| TEXT UNDER STUDY |
*** Begin section ***

This type of disorder also affects adolescents and younger adults. People with bulimia usually eat large quantities of food in a stipulated time.

Common symptoms are:

  • Persistent binge eating without any control
  • Frequent inappropriate purging behaviors to prevent weight gain
  • Over possessiveness regarding body shape and weight
  • Though having a healthy weight, always a fear of weight gain

Side effects of bulimia nervosa may include sore throat, swollen salivary glands, tooth cavity, tooth decay, acid reflux, severe dehydration, and hormonal disturbance.

If remain untreated, bulimia may create an inequality of electrolytes, such as sodium, potassium, and calcium. This may lead to a heart attack or stroke.

3. Binge Eating Disorder

This is a common eating disorder, especially in the United States of America.

Common symptoms are:

  • Eating large quantities of food repeatedly, though they may not feel hungry
  • Inadequate control during incidents of binge eating
  • Distress feelings like embarrassment, disgust, or guilt, when talking or thinking about binge eating
  • They don’t have purging habits like calorie control, vomiting, rigorous exercise, or laxative or diuretic use, to overcome their binge eating

Most people who have binge eating disorders are overweight or suffering from obesity. They also suffer from various complications related to excess weight, such as heart disease, stroke, and type 2 diabetes.

4. Pica

People who have pica disorder often eat non-food items like dirt, soil, chalk, soap, paper, hair, cloth, wool, pebbles, laundry detergent, or cornstarch. Children, adolescents, and adults may get pica disorders. This order is mostly found in children, pregnant women, and people with mental disabilities.

People who have pica may also suffer from poisoning, infections, gut injuries, and nutritional deficiencies. Depending on consumable items, pica may be fatal.

Eating non-food substances may not be a part of someone’s culture or religion. Sometimes, the relatives or neighbors of a person may not accept this condition socially.

5. Rumination Disorder

This is a new-fangled eating disorder where a person regurgitates their previously chewed food items. They often re-chew it or spit it out.

This happens after 30 minutes of a meal. This voluntary condition may develop either in adulthood or childhood. This disorder may occur at any stage of life. Sometimes, infants may develop it between 3–12 months of age and then resolve it gradually. If it is not resolved in childhood, rumination disorder may lead to weight loss and severe malnutrition.

Adults may need to control this behavior in public when they eat something. People may lose weight more frequently with this eating disorder.

*** End section ***

| WHAT YOU NEED TO DO |
1. Answer these questions using the passage on eating disorders:
(a) Which electrolytes may become unbalanced if bulimia remains untreated?
(b) In which country is binge eating disorder described as especially common?
(c) Between what ages may infants develop rumination disorder?
2. Write out the passage on eating disorders word for word, between "If remain untreated, bulimia" and "attack or stroke.", inclusive.
3. State whether each statement agrees with the passage on eating disorders, and support each answer with the deciding words quoted from it:
(a) People with binge eating disorder use purging habits such as vomiting to overcome their binge eating.
(b) Pica may be fatal, depending on the items consumed.
(c) Pica is mostly found in elderly people.

| INPUT DATA |
*** Begin section ***

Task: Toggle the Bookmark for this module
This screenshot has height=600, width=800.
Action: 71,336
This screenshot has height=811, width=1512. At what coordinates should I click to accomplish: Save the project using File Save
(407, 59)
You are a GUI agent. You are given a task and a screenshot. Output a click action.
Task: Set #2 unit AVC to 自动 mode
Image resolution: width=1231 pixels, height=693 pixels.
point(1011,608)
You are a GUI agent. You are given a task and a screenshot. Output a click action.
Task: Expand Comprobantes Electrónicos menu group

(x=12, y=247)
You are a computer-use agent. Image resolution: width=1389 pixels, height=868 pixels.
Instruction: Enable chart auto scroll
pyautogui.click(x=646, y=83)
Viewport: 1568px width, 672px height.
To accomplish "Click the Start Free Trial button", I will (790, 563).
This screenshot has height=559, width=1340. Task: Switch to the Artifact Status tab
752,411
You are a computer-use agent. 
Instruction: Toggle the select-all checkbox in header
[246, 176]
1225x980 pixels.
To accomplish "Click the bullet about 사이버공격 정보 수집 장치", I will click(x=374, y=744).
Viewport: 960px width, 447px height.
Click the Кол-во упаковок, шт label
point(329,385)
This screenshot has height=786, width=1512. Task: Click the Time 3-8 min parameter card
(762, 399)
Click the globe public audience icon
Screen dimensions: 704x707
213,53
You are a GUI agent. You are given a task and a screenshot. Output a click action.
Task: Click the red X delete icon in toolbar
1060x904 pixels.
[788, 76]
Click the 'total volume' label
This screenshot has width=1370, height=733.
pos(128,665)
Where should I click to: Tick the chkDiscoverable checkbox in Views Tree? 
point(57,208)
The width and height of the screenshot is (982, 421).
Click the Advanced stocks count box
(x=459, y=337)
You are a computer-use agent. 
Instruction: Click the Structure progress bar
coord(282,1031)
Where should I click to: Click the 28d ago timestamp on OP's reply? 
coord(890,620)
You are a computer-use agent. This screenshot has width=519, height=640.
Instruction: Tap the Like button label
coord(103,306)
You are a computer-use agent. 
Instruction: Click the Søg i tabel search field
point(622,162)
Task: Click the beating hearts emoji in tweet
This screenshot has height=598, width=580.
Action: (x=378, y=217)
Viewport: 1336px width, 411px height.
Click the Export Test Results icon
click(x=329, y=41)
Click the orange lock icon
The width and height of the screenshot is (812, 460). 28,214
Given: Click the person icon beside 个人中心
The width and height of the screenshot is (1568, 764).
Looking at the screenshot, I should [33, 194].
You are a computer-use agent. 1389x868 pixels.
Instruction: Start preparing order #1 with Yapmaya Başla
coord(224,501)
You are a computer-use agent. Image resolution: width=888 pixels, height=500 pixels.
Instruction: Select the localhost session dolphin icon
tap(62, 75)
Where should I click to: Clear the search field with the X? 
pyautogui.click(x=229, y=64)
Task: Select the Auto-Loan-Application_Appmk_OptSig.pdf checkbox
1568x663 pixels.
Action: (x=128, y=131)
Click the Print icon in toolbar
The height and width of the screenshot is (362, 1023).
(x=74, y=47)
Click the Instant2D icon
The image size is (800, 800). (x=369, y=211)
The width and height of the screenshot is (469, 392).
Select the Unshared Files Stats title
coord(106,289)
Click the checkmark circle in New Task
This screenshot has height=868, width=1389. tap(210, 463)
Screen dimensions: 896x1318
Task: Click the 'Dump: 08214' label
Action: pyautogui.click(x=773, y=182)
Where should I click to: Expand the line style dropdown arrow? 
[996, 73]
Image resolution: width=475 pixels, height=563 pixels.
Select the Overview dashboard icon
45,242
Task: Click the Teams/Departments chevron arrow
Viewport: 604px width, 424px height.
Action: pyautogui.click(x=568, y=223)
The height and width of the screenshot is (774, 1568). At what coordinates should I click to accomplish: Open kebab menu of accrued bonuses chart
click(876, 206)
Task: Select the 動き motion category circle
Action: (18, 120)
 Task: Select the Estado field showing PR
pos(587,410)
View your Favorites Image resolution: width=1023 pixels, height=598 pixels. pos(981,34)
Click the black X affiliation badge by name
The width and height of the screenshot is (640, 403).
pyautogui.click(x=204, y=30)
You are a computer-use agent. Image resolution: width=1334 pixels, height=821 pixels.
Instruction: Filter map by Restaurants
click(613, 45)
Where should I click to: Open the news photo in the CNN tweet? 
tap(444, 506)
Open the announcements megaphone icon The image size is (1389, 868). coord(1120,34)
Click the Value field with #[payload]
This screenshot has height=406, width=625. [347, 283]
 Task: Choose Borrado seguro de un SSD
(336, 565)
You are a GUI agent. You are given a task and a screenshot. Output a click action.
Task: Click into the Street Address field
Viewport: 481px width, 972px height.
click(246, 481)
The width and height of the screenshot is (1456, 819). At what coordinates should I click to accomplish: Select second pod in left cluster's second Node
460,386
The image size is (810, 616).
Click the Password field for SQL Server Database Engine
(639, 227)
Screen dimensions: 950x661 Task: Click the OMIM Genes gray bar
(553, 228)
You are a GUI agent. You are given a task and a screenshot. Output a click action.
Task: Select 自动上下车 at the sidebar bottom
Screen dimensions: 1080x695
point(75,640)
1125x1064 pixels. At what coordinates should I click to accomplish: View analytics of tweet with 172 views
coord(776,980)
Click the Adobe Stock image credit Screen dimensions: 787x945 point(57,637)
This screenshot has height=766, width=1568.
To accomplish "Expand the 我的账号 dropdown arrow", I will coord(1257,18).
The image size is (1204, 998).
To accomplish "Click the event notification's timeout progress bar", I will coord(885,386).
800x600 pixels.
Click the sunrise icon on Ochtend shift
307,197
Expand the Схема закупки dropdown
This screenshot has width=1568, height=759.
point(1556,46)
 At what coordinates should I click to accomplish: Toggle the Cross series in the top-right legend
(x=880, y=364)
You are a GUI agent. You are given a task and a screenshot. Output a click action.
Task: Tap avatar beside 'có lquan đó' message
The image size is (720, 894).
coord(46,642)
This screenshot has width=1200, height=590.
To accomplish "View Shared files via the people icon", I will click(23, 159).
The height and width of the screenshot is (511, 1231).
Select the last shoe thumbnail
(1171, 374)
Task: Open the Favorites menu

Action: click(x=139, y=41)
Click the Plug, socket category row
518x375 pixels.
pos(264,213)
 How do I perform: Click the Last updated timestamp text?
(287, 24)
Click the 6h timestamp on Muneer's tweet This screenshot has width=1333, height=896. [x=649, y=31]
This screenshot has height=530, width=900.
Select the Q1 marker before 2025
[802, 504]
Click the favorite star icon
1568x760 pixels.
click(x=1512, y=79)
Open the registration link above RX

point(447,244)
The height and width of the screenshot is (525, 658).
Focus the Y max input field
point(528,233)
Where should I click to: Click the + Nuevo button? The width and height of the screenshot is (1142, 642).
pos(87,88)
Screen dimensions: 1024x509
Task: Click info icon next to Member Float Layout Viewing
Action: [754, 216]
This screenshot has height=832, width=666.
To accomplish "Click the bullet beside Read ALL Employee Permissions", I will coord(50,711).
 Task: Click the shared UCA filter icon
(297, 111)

*** End section ***

| ANSWERS TO THE PROBLEMS |
1.
(a) Sodium, potassium, and calcium.
(b) The United States of America.
(c) Between 3 and 12 months of age.

2.
If remain untreated, bulimia may create an inequality of electrolytes, such as sodium, potassium, and calcium. This may lead to a heart attack or stroke.

3.
(a) No: "They don’t have purging habits like calorie control, vomiting, rigorous exercise, or laxative or diuretic use, to overcome their binge eating"
(b) Yes: "Depending on consumable items, pica may be fatal."
(c) No: "This order is mostly found in children, pregnant women, and people with mental disabilities."